# Work to be completed
From the text on access and benefit-sharing of genetic resources, transcribe word for word the passage starting with "Research Support Activities" and going on through "that genetic resource.".

# Text section
--------

Research Support Activities

Access and Benefit-Sharing (ABS) of Genetic Resources

As Japan became party to the Nagoya Protocol, its domestic measures, the Guidelines on Access to Genetic Resources and the Fair and Equitable Sharing of Benefits Arising from their Utilization (ABS Guidelines) came into effect on August 20, 2017. Accordingly, researchers and students are required to comply with the ABS Guidelines in addition to the Convention on Biological Diversity and rules and regulations of provider countries of genetic resources.

Basic points

  • Natural life-forms (i.e., genetic resources) of a country must be treated as resources over which the country has rights.
  • It is necessary to obtain permission from the provider country of a genetic resource to utilize that genetic resource.
  • When benefits arise from utilization of the genetic resource, the benefits must be equitably shared by the provider country and user country.

General procedure for acquiring genetic resources

1.Faculty members who plan to engage in research activities in which genetic resources are used must consult the Intellectual Property Group when the research falls into the categories listed below. We cooperate with faculty members to decide on the necessity of taking some sort of measures, and we also check the rules that need to be followed. Faculty members may be required, under the Convention on Biological Diversity and the Nagoya Protocol, to follow the procedures for Prior Informed Consent (PIC)*2 and to establish Mutually Agreed Terms (MAT) with their counterparts in provider countries in accordance with the rules and regulations of those provider countries *1 as need arises. Faculty members may also be required to take domestic measures stipulated by the ABS Guidelines.

  • Research on genetic resources that originate overseas
  • Research on traditional knowledge that relates to overseas genetic resources
  • Research planned to be conducted in Japan by an international student on the genetic materials of his/her country
*1 Rules and regulations of provider countries: As it is difficult to examine rules and regulations of provider countries, faculty members must ask their counterparts in provider countries to examine the rules and regulations, and to take necessary measures. Also, there are cases where only the local language is used in various processes, including negotiations with the government of a provider country, and cases where a government does not allow foreigners to collect samples of genetic resources. Therefore, it is indispensable to have counterparts in provider countries.
*2 PIC: In some provider countries, there is no PIC or equivalent as laws and regulations are not yet in place. In such cases, faculty members do not need to follow the procedures for PIC, but they may still have to obtain permissions from provider countries to take certain species (rare species or useful species) or those originating from certain areas (e.g., national parks) out of the country.

2.When necessary, obtain PIC from the provider country, and establish MAT with your counterpart in the provider country before conducting the above research. These do not have to be specifically named PIC, MAT, or their equivalent. For example, a memorandum of understanding (MOU) will suffice. It is especially important to obtain signed documents issued by the government of the provider country.

3.When you have obtained PIC and MAT (or their equivalent), submit them to the Intellectual Property Group as the group manages them.

--------

# Provided data

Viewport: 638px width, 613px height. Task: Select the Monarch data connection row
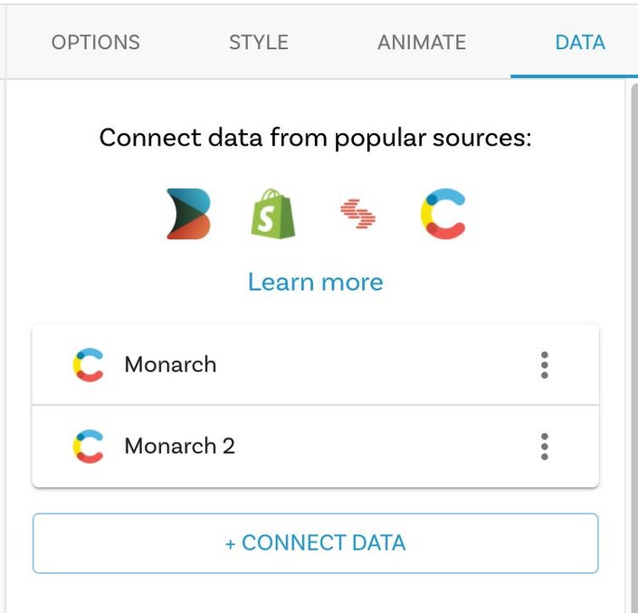click(315, 365)
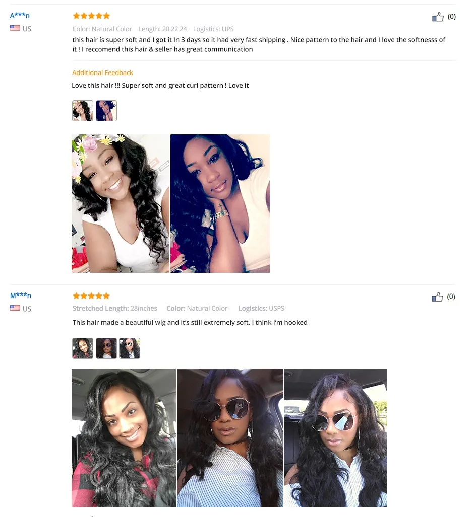474x517 pixels.
Task: Click reviewer name M***n
Action: tap(21, 296)

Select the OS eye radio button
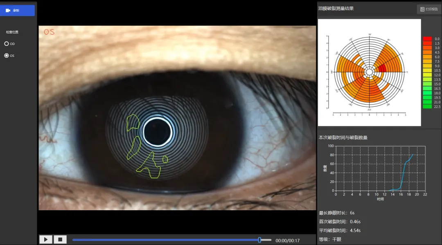click(7, 56)
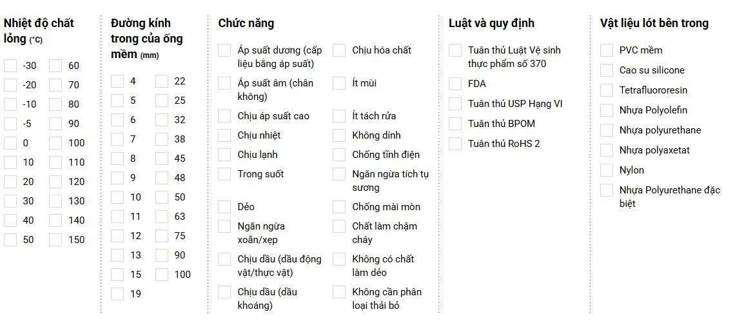The width and height of the screenshot is (735, 332).
Task: Enable the 4 mm inner diameter checkbox
Action: coord(117,81)
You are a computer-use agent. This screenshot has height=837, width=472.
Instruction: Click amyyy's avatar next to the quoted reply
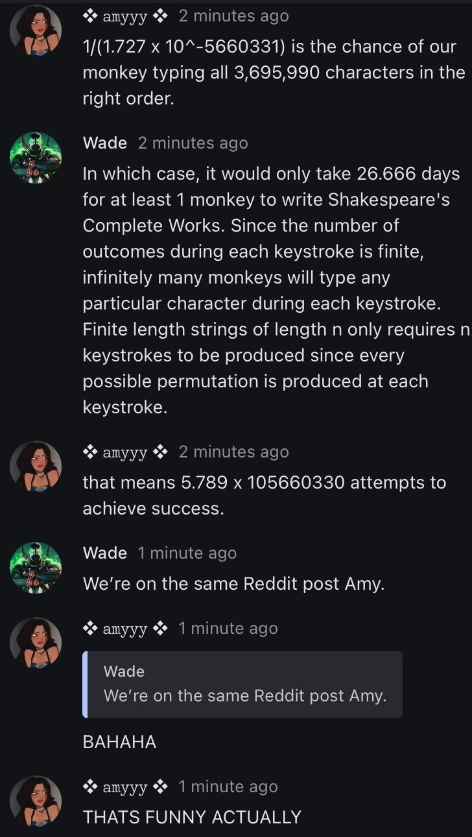pyautogui.click(x=36, y=643)
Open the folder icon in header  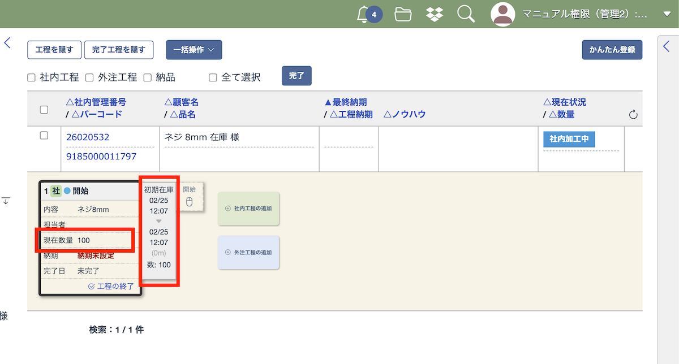[403, 14]
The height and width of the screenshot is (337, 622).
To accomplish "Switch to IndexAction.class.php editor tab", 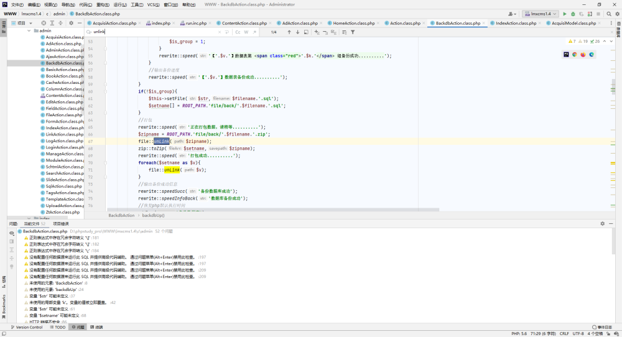I will pyautogui.click(x=516, y=23).
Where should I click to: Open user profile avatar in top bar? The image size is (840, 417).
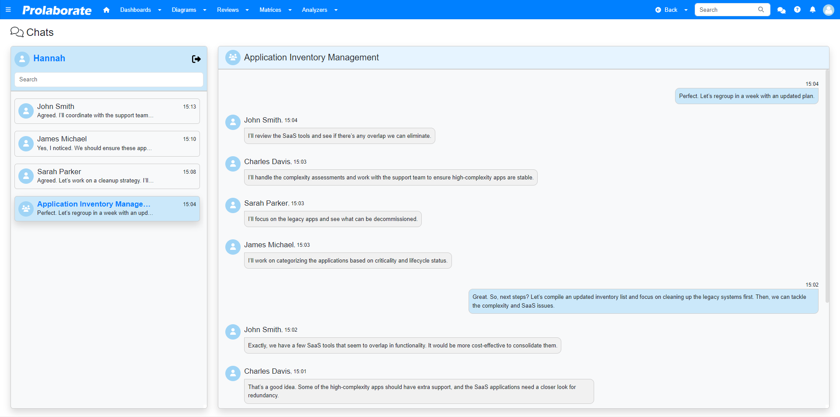coord(828,10)
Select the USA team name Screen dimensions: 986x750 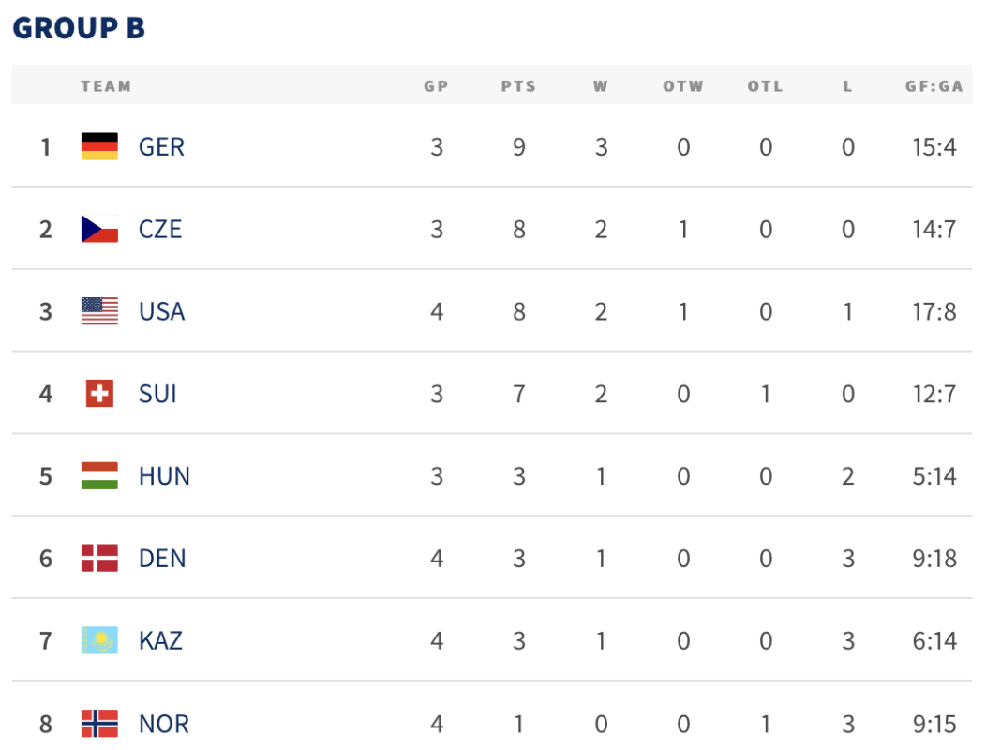point(161,312)
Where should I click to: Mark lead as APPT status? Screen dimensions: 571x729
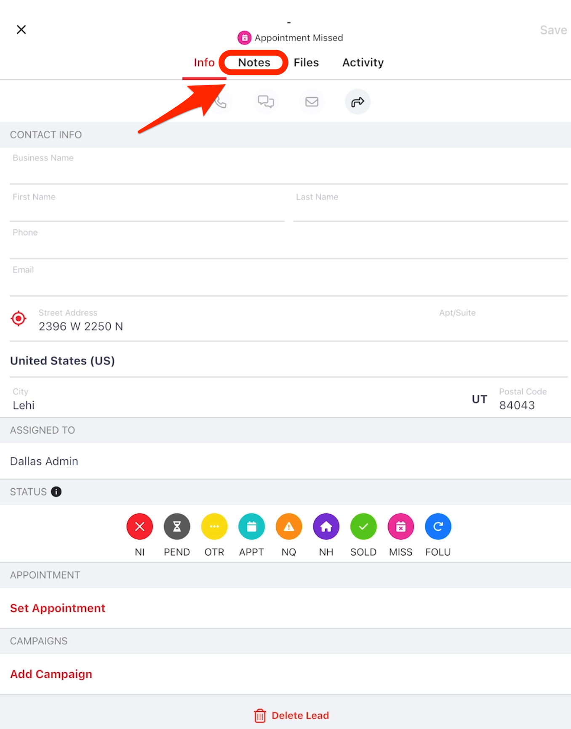pos(251,527)
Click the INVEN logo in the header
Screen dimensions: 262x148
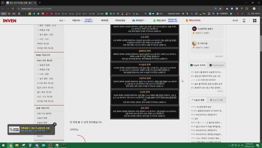point(9,20)
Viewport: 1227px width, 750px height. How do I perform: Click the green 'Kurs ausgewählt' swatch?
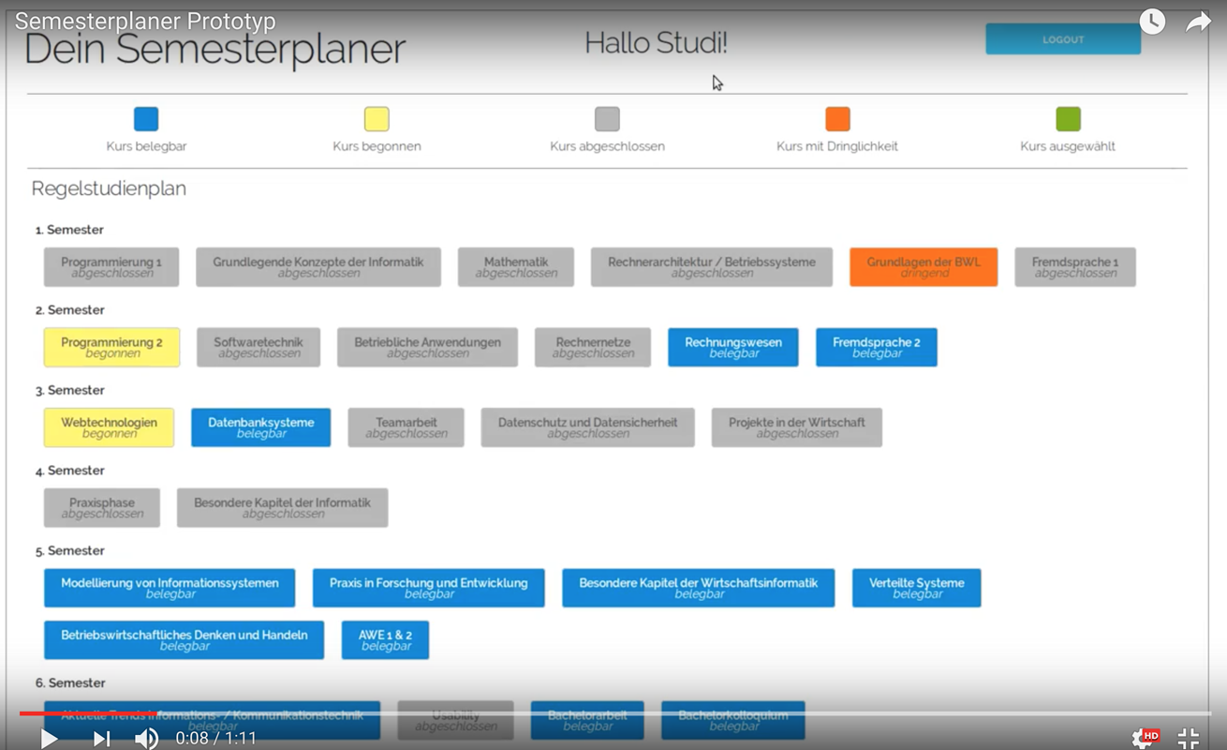[1068, 119]
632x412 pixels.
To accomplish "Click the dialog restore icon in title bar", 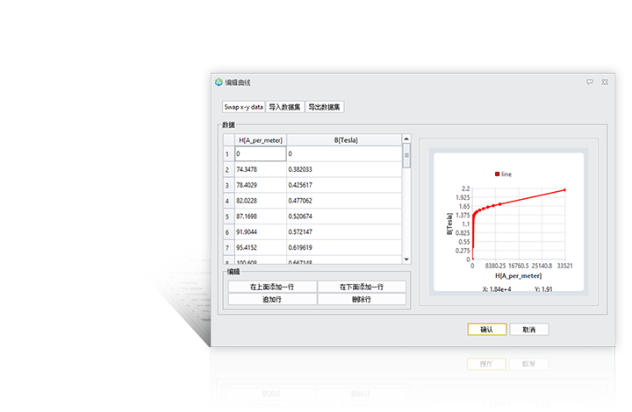I will (589, 82).
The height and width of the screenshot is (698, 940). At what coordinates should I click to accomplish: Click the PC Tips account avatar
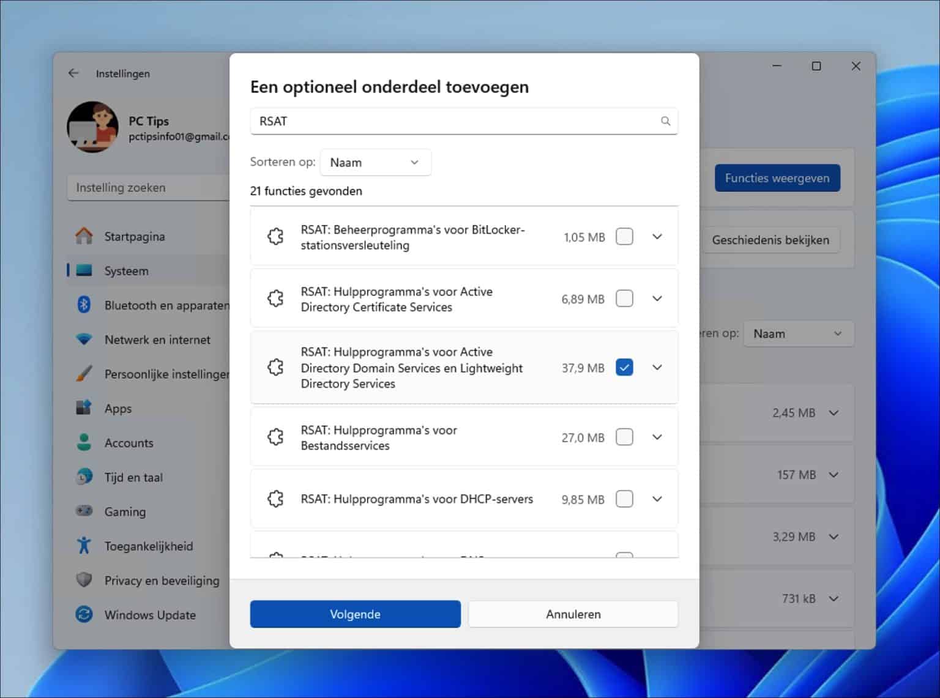tap(93, 127)
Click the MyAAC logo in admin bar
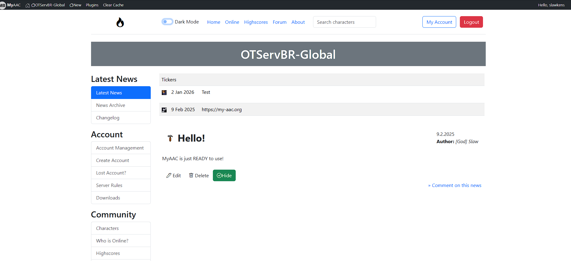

--------

# The completed task
Research Support Activities

Access and Benefit-Sharing (ABS) of Genetic Resources

As Japan became party to the Nagoya Protocol, its domestic measures, the Guidelines on Access to Genetic Resources and the Fair and Equitable Sharing of Benefits Arising from their Utilization (ABS Guidelines) came into effect on August 20, 2017. Accordingly, researchers and students are required to comply with the ABS Guidelines in addition to the Convention on Biological Diversity and rules and regulations of provider countries of genetic resources.

Basic points

  • Natural life-forms (i.e., genetic resources) of a country must be treated as resources over which the country has rights.
  • It is necessary to obtain permission from the provider country of a genetic resource to utilize that genetic resource.